Carruthers attended the University of Illinois, earning his B.S. degree in aeronautical engineering in 1961. He also pursued his graduate work at the University of Illinois, earning his M.S. degree in nuclear engineering in 1962 and his Ph.D. in aeronautical and astronomical engineering in 1964. While conducting his graduate studies, Carruthers worked as a research and teaching assistant studying plasma and gases. In 1964, Carruthers began working for the Naval Research Laboratory in Washington, D.C. where his work focused on far ultraviolet astronomy. In 1969, the United States Patent office gave Carruthers credit for inventing the “Image Converter” – an instrument that detects electromagnetic radiation in short wave lengths – and in 1970 his invention recorded the first observation of molecular hydrogen in outer space. In 1972, Carruthers invented the first moon-based observatory, the far ultraviolet camera / spectrograph, which was used in the Apollo 16 mission.
In the 1980s, Carruthers helped create a program called the Science & Engineers Apprentice Program, which allowed high school students to spend a summer working with scientists at the Naval Research Laboratory. When, in 1986, Halley’s Comet passed Earth for the first time since 1910, one of Carruthers’ inventions captured an ultraviolet image of it. In 1991, he invented a camera that was used in the Space Shuttle Mission. Since 2002, Carruthers has taught a two-semester course in earth and space science at Howard University in Washington, D.C., an education initiative sponsored by a NASA Aerospace Workforce Development Grant.

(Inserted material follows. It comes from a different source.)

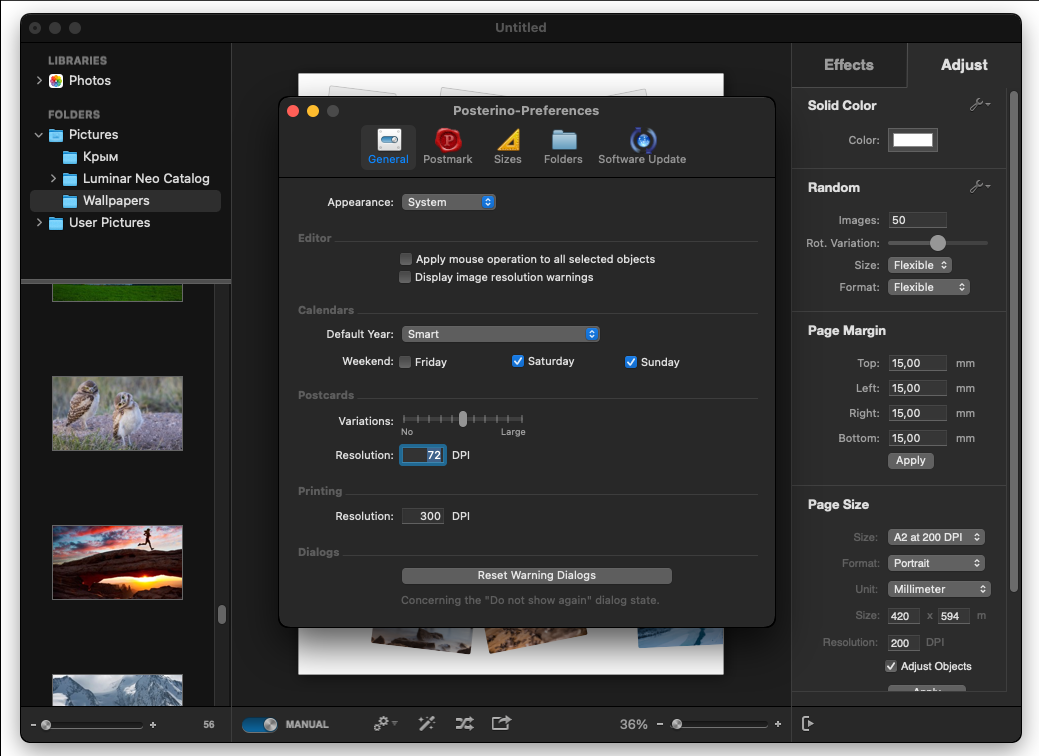1039x756 pixels.
Task: Open the Software Update pane
Action: pos(642,146)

Carruthers has been the recognized by professional and academic organizations for his achievements. The Office of Naval Research honored him as a distinguished Lecturer for his achievements in the field of space science. He is also a recipient of the Arthur S. Flemming Award, the Warner Prize from the American Astronomical Society, and an Exceptional Scientific Achievement Medal from NASA. Carruthers was inducted into the National Inventors Hall of Fame for his contributions to aeronautical engineering.
George Carruthers was interviewed by The HistoryMakers<\em> on 08/26/2012.